Par Simone Wapler.
En apparence tout est simple.
Les matières premières sont cotées sur les marchés internationaux en dollar. Tout le monde a besoin de pétrole, ou de blé, ou de cuivre…
Les États-Unis achètent à crédit aux étrangers. Ils exportent leur dette libellée en dollars. Les étrangers qui les fournissent stockent cette dette – des dollars donc. Ceci leur permet d’acheter des matières premières. Ces matières premières sont ensuite transformées et entrent dans les produits achetés à crédit par les États-Unis.

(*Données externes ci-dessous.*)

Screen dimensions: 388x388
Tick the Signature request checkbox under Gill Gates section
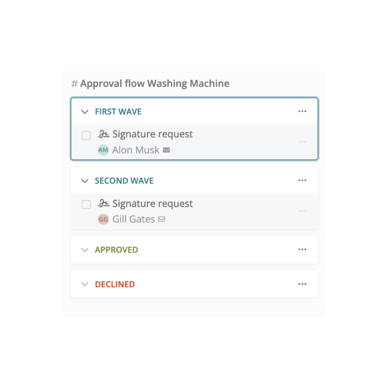point(86,204)
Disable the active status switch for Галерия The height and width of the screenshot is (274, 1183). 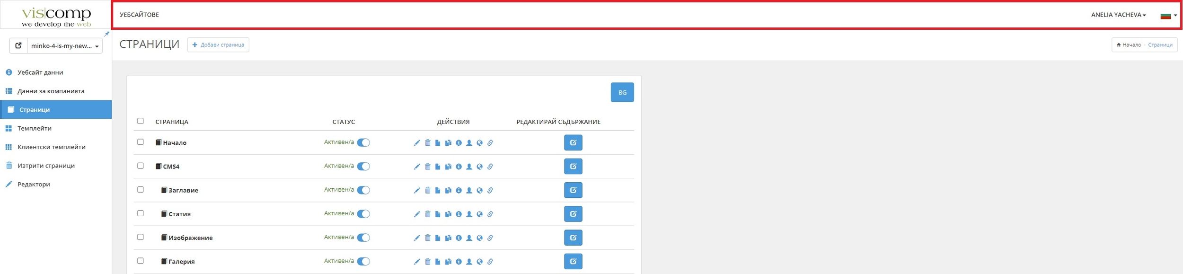pyautogui.click(x=363, y=261)
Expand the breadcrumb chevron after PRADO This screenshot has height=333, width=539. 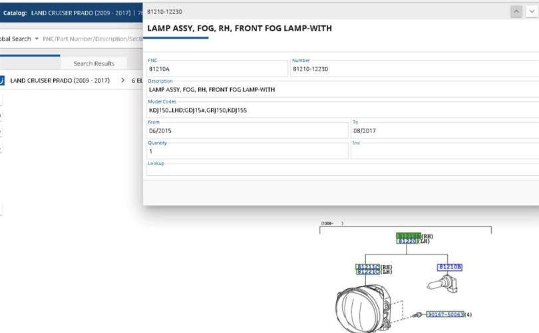[x=122, y=81]
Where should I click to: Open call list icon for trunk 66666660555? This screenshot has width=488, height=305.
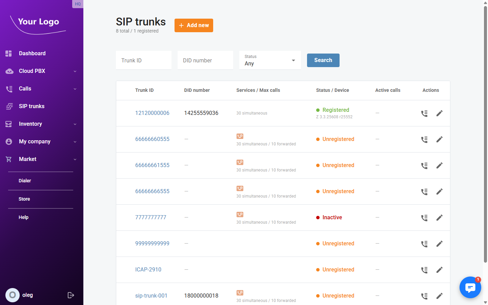424,139
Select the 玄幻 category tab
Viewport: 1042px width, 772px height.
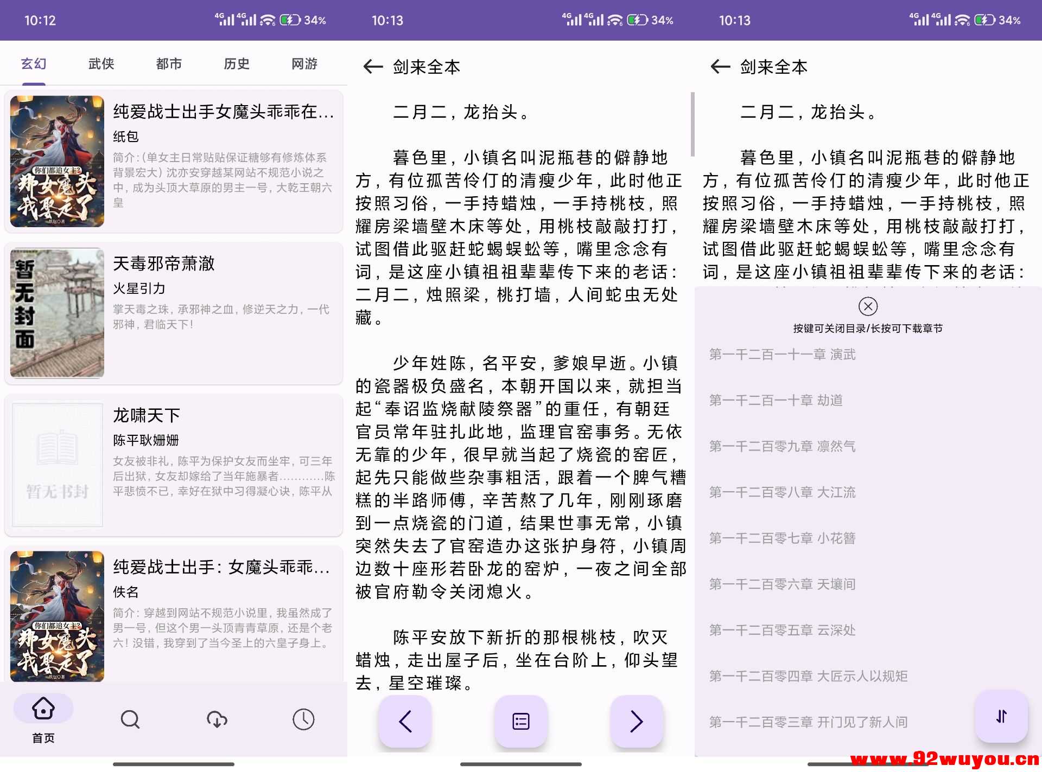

Les États-Unis exportent beaucoup de dettes et tout le monde est content. Enfin… pour le moment.
N’oubliez pas, cher lecteur, que nous ne vivons pas dans un monde capitaliste dans lequel on achète comptant, où le crédit est réservé aux investissements et où l’argent prêté a déjà été gagné.
Nous vivons sous l’ère du créditisme. Tout s’échange à crédit et l’inverse du crédit, c’est la dette. La dette mondiale atteint l’équivalent de 233 000 Md$. Cela fait 33 000 $ par bipède. Il faudrait retrancher les nouveaux-nés, ceux qui sont trop vieux pour travailler, et le milliard d’individus qui vivent avec moins de 1 € par jour. Si vous travaillez, considérez que votre facture est bien supérieure.
Chacun pense que cela ne le regarde pas et qu’il ne remboursera pas.
Mais revenons à nos Chinois. Les membres du Parti savent très bien comment le créditisme fonctionne. Ils ont toujours acheté des tombereaux de bons du Trésor. C’est ce qu’on appelle des « réserves de change ». Les Chinois en ont pour 1 200 Md$ précisément, selon Bloomberg… mais vous noterez que déjà en 2016, les Chinois en avaient acheté moins et à l’époque, ils ne l’avaient pas claironné sur Bloomberg.
Les camarades-capitalistes disent trouver que la dette américaine n’est plus attractive. Il faut dire que le pétrole augmente et que le dollar s’est déprécié de 10 % en 2017 face aux grandes devises.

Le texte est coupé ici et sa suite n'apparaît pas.